[Work required]
Each line from the one containing "Task: Click 江夏区 on the Wuhan map" through the last line of the records is to be repeated exactly, with all pictures left out.

[Data supplied]
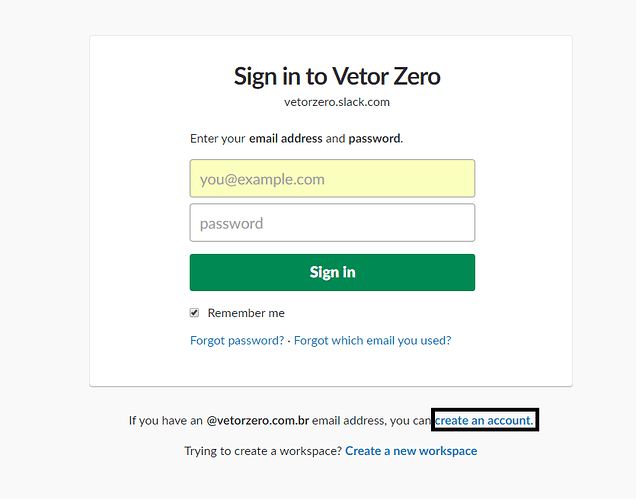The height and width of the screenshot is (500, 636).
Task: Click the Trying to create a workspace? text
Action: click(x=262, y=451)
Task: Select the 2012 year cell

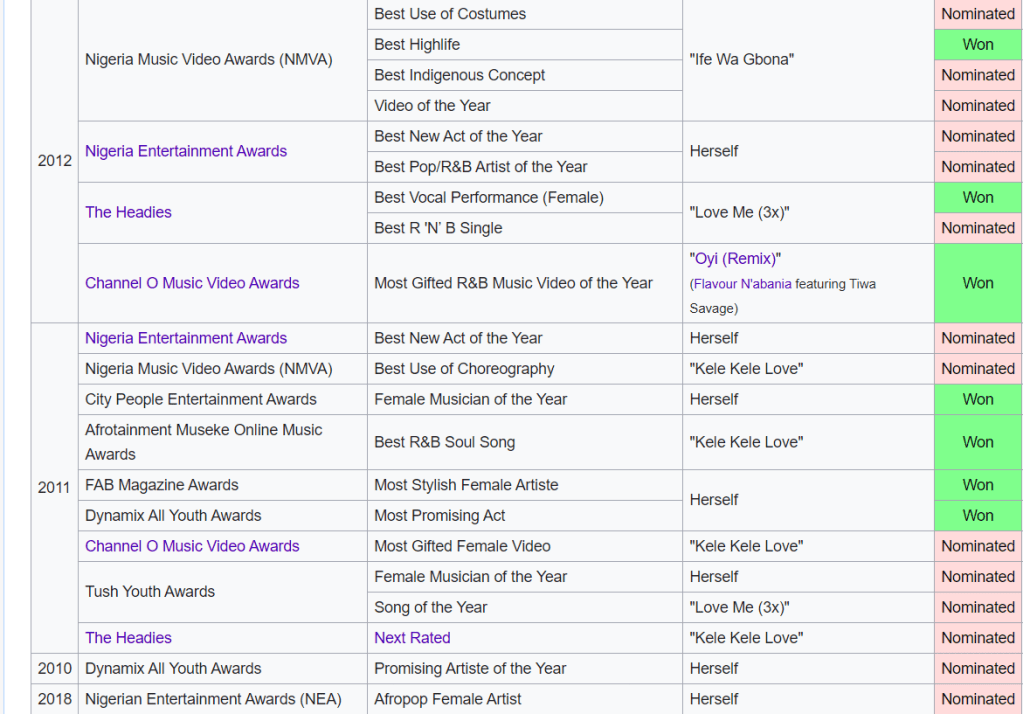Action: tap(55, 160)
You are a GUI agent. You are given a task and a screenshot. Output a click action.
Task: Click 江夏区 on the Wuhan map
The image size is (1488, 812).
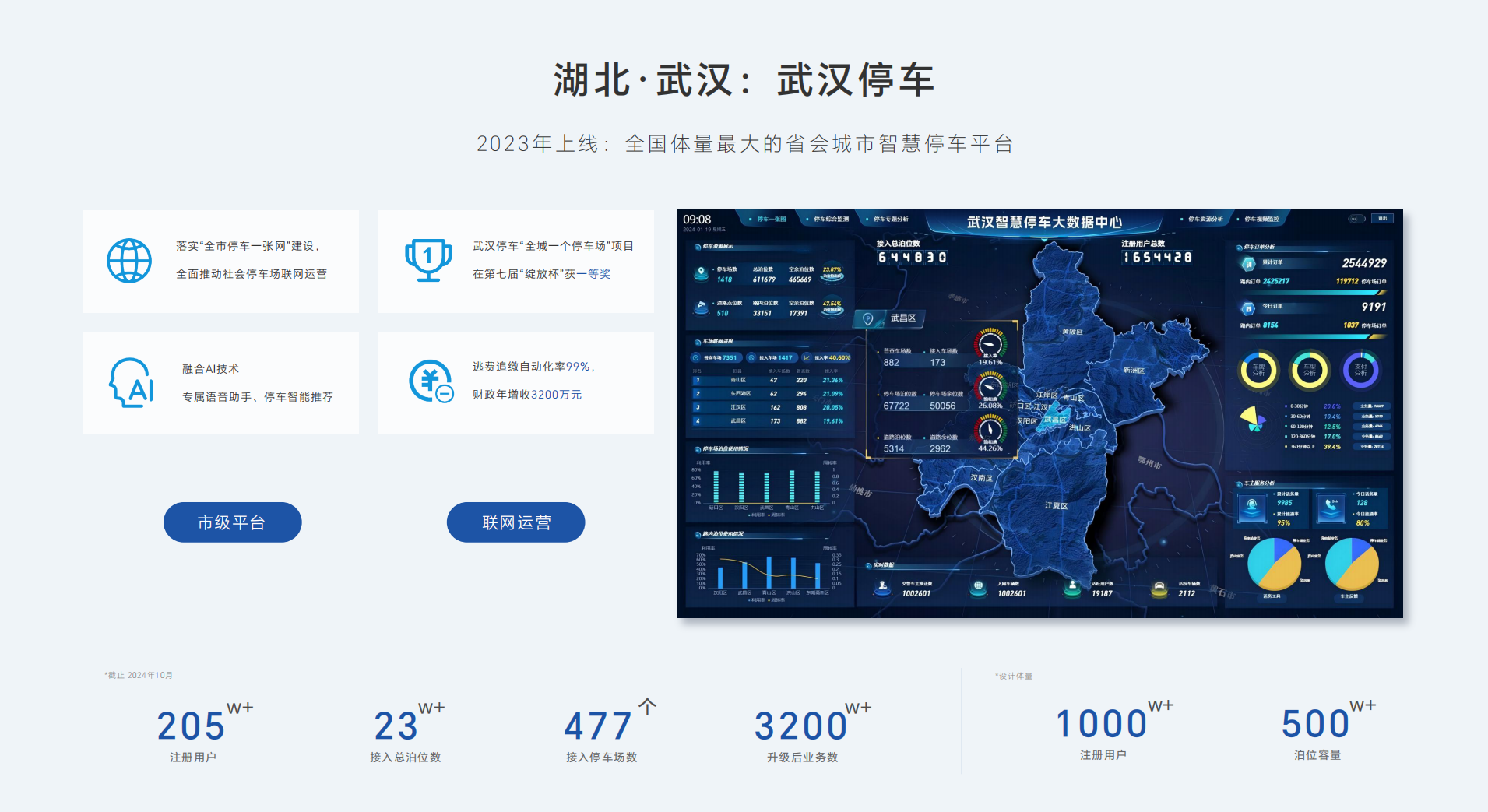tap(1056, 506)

[Task solution]
Task: Click 江夏区 on the Wuhan map
The image size is (1488, 812).
tap(1056, 506)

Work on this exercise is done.